OK, OK, there are always extenuating circumstances, but I still believe that most resentment of CI stems from underlying antipatterns and smells, rather than problems with CI itself. For example:
- “The Customer Has To See This Feature RIGHT NOW”: Frequent releases are a great thing, but if you cannot wait for a green build to deploy, you have some deeper problems. Often, this is because a team doesn’t manage customer expectations well. The customer should understand that CI is a critical part of the Agile process which ensures that only reliable, quality releases get pushed to staging or production. Any problem which is preventing a green build should be fixed before the release is deployed. If the customer is not willing to allow you that time and flexibility, perhaps they are too addicted to new features, and the entire team needs to have a heart-to-heart about Code Debt in the next retrospective.

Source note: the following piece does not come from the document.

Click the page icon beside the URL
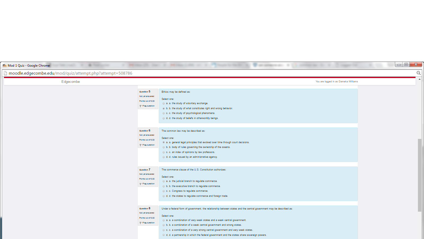Image resolution: width=424 pixels, height=239 pixels. (x=5, y=73)
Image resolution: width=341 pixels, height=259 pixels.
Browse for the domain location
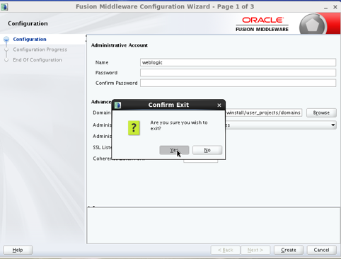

- “It Works For Me, But Fails On CI: The important question is which environment is more like production – your development environment or CI? If you are developing on Windows or Mac, and your production box is some other flavor of Xnix, then your CI box should be as close a possible to production. Ideally, you should be able to log on to the CI instance and debug the failing test there. Usually, your CI box is not configured correctly. If it is hard to keep your CI environment in sync with production, then perhaps you should look into automation (because you KNOW you or your sysadmin will probably forget to do the same thing when you push to production, right?). If the problem is that your development environment is not the same as production, and it is a legitimate problem, then CI just saved you some stress on the next deploy.
- “Intermittent” Failures: Same deal as the prior point. CI runs your tests much more than you do. For web apps, it hopefully runs them in more browsers than you do. In my experience, many “intermittent” bugs are real bugs which are just very hard to isolate. It could be an AJAX bug that only happens when the site is run remotely, not via localhost. It could be a performance problem which only shows up on a slower system, not your fastest-on-the-market dev box. It could be a dependency on an external resource that happens to be unavailable sometimes, such as a web service, remote storage, etc. Again, just being aware of these issues puts you ahead of the game. For browser bugs, dig in and find out WHY it is failing intermittently. It may be a real bug. For intermittent outages of external resources, you may just have to live with it, but you don’t have to live with the intermittent failures in CI. Mock out the resource or disable the tests in the CI environment. Yes, this is OK, especially if you leave them enabled in your development environment. Another option is to automatically repeat these tests a few times with a delay, and only fail the entire build if they fail repeatedly. Big services like Amazon or Google might drop a request occasionally, but still respond to a subsequent request.
- Slow Test Suites: This is an insidious problem, because once your suite is slow, it is often a monumental effort to make it fast again. It is much better to be proactive, and monitor any slow-running tests like a hawk, relentlessly mocking out slow resources or replacing broad functional tests with faster, more targeted unit tests. You can also always split your tests into different suites, running your fastest tests continuously, and the entire slow deploy-test suite only nightly or periodically. As long as your customer isn’t addicted to immediate features, it should be fine to only deploy from nightly builds.
- The Failing Test That “Doesn’t Matter”: This is my pet peeve. Whenever I break CI, I fix it ASAP. If I ignore a “minor” broken test, the next thing I check in may be a major FUBAR which gets past my local tests for some reason (see prior points). Some who know me might even say it is LIKELY to be a major FUBAR. The point is, I don’t trust myself or my local box, I trust CI. Now, if ANOTHER developer breaks the build, and tries to tells me they are not going to fix it because it is a “minor” problem, that really chaps my hide. They are ripping huge holes in my nice safety net, forcing me to expend much more time and attention on the tests that I run on my local environment, and causing me more stress and work in general. Stop making excuses, and fix the damn build NOW, or comment out the failing test.
Now, I’m sure that all of the above points can be debated or shown to be inapplicable in a specific situation. Plus, if you are dealing with imperfect CI and development tools (which is always the case), you will have some degree of pain which is directly attributable to CI. It would be great to hear about some of these situations in the comments.
Bottom Line: Integration is always one of the most painful parts of software development. Doing integration with high quality and low risk is even harder. Most developers who have been on a non-Agile project of any significant size have experienced days-long integration hell and ulcer-inducing all-night production deployments. Continuous Integration doesn’t make that pain and stress go away, but it does break it down into small, bite-sized pieces that can be easily handled on a daily basis. All for the low, low cost of being proactive and disciplined, which makes you a better developer anyway.